Les critiques d’une première étude de Fin Infra

Ce n’est qu’après la prise en compte des risques que le bilan s’inverse, en faveur du PPP. Or, le tribunal estime que ce coût n’est pas correctement pris en compte par la Ville dans son évaluation, notamment le « risque délai ». Le PPP des écoles porte l’ambition de livrer pas moins de 14 écoles neuves en dix-huit mois. Une estimation jugée « ambitieuse » par la justice, qui ne fait que reprendre les termes d’une première étude d’un organisme rattaché au ministère des finances, Fin Infra.
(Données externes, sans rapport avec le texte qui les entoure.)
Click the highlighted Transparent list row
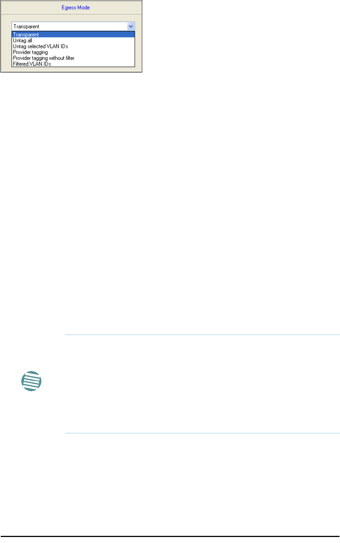The width and height of the screenshot is (340, 543). tap(73, 35)
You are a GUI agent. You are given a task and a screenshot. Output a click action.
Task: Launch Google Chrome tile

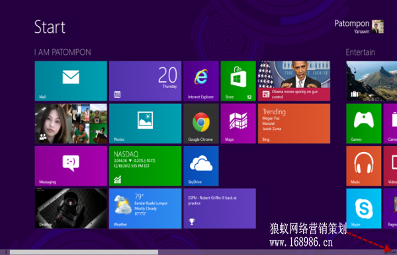click(201, 124)
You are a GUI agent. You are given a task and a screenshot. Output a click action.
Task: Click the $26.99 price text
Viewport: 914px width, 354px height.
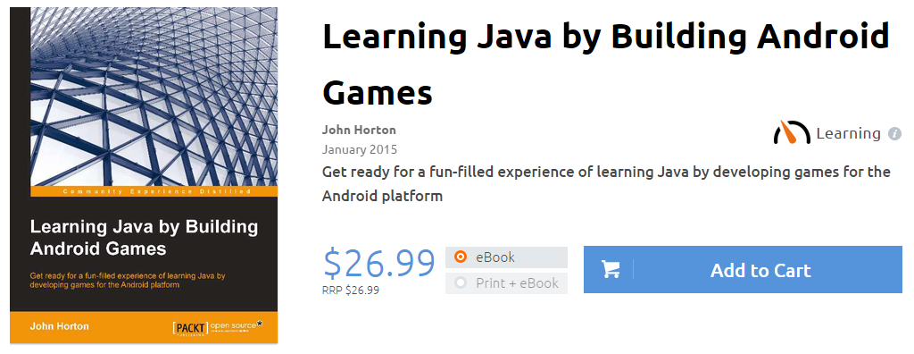click(379, 263)
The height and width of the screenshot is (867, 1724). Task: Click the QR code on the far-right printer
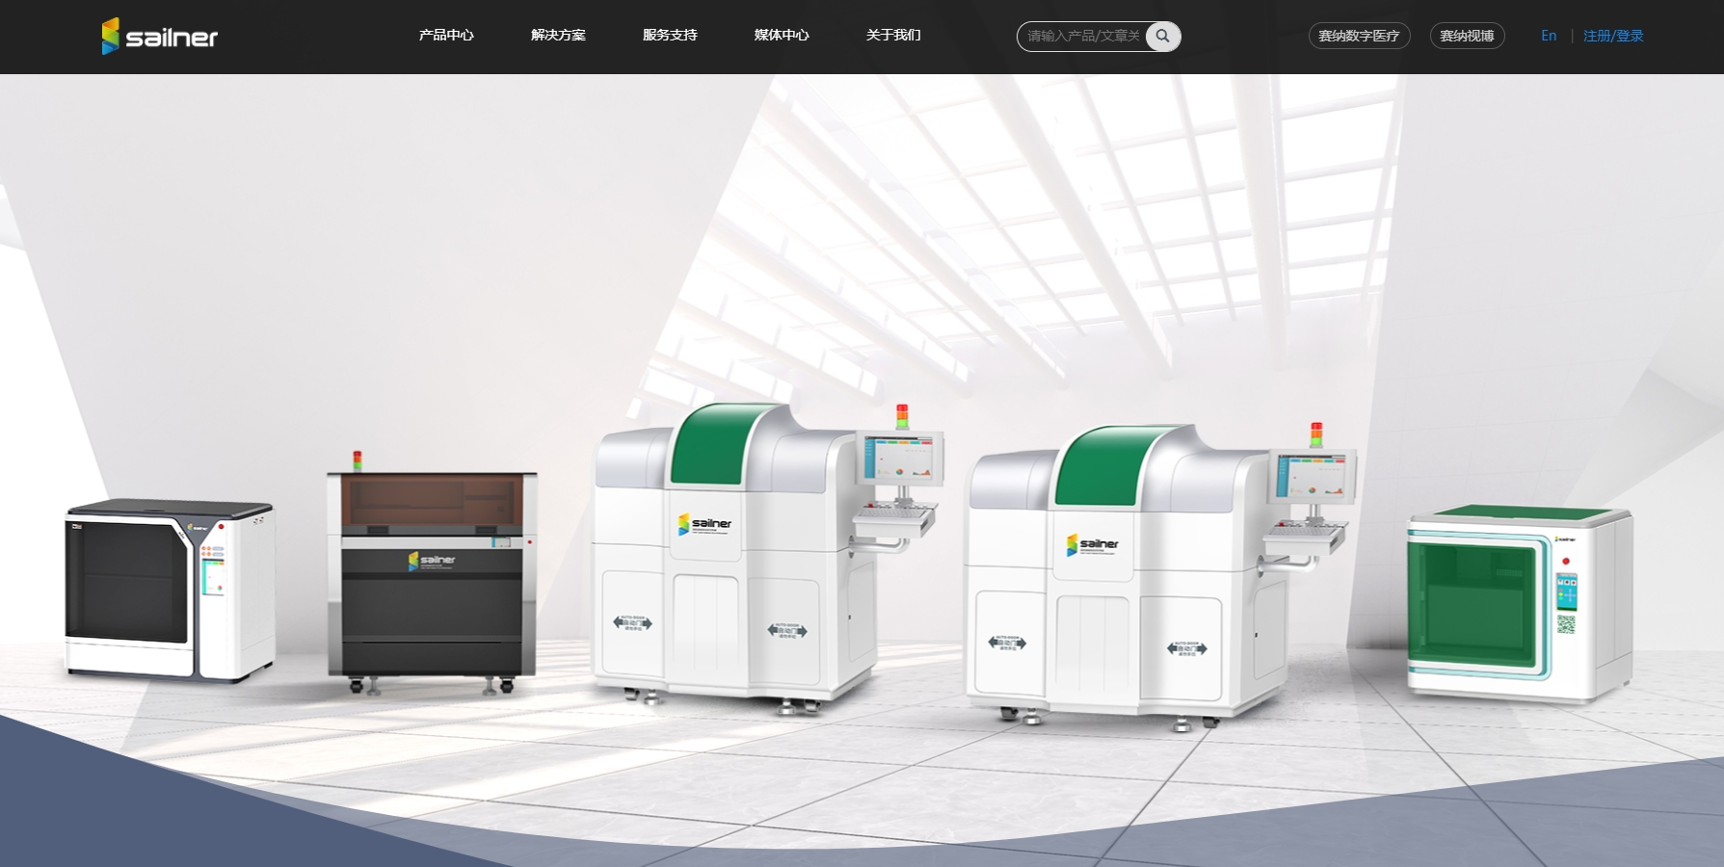click(x=1566, y=623)

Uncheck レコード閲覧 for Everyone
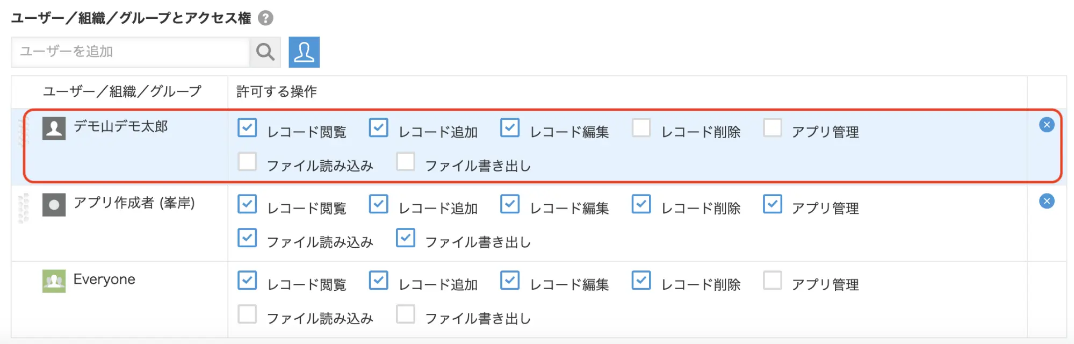247,281
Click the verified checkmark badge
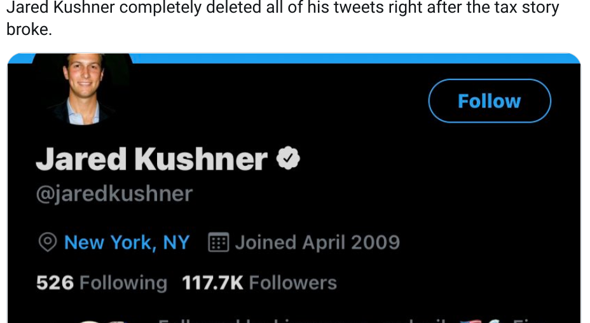The width and height of the screenshot is (590, 323). (x=288, y=158)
Ce service chargé de l’évaluation des marchés de partenariat avait mené une étude se concluant par un avis favorable au PPP des écoles. « Les techniciens experts de Fin Infra n’ont pas pu laisser passer des erreurs », estime Yves Moraine, président de la majorité municipale. Sauf que cet avis favorable n’a pas privé Fin Infra de formuler, dans cette même étude, une liste de recommandations à l’attention de la Ville. Dans le jugement rendu ce mardi, plusieurs de ces remarques sont pointées comme preuves d’une mauvaise évaluation du bilan budgétaire du projet municipal.

Le tribunal note aussi que dans son évaluation des risques, la Ville a parfois repris sans les adapter « des documents publiés par Fin Infra » dans un guide d’utilisation produit en 2011, alors qu’elle aurait dû formuler des paramètres de risques « propres au projet en cause ». Dans un communiqué publié en fin de journée, la Ville a développé ce qu’elle estime être « une querelle de chiffres » uniquement adossé sur « les contre-chiffrages » des opposants. « La Ville de Marseille ne peut que constater que le jugement s’est en réalité arrêté à la seule question financière dont le bilan s’avère au contraire favorable au marché de partenariat (…) en écartant volontairement la méthode d’évaluation pourtant préconisée par l’État pour en faire la démonstration ». Dans la foulée, la Ville annonce faire appel de la décision. Une décision peu surprenante, dans la mesure où deux semaines plus tôt, son avocat Nicolas Charrel avait plaidé « l’absence de plan B ».